*Work instruction*:
Repeat, word for word, every line from the line holding "Where should I" through the final line of the entries below. Skip all pictures.
=====
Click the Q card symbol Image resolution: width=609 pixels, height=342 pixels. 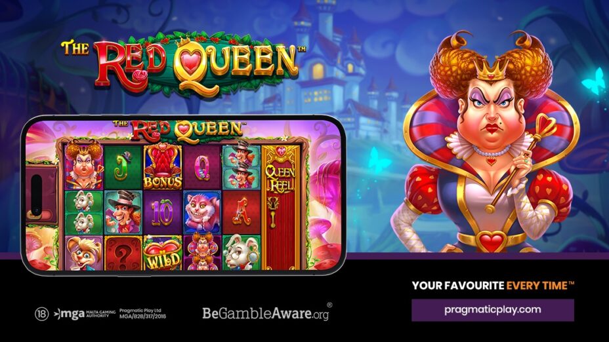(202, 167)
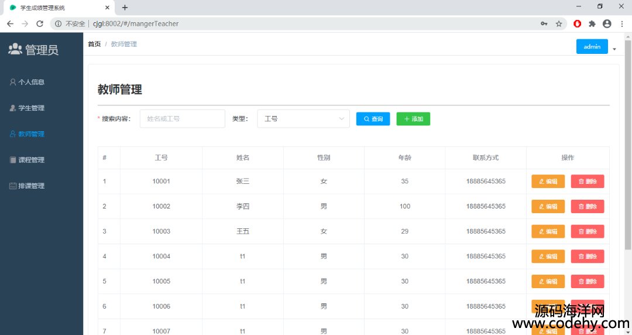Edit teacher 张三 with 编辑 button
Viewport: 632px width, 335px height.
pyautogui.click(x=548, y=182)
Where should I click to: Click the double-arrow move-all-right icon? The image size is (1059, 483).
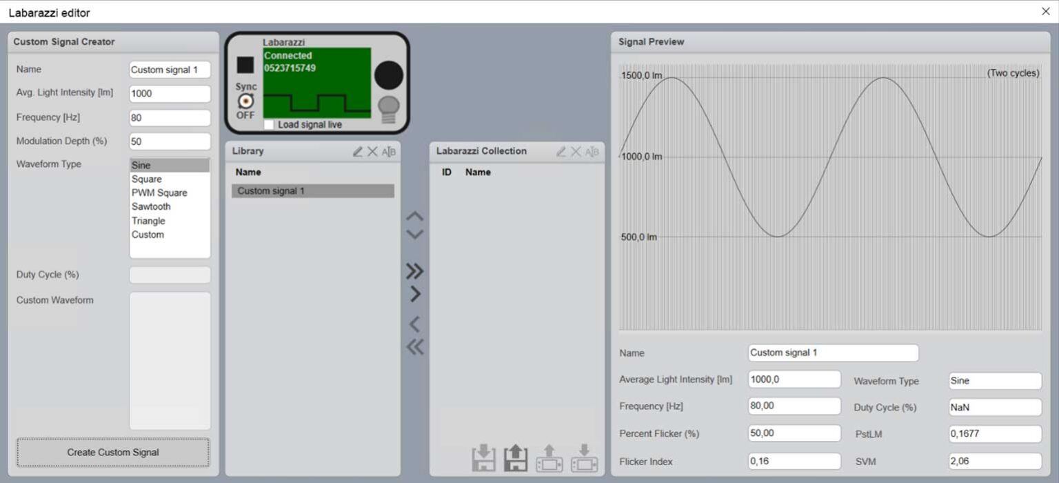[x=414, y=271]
=====
*Expected answer*:
Where should I click to: Click the double-arrow move-all-right icon? The image size is (1059, 483).
[x=414, y=271]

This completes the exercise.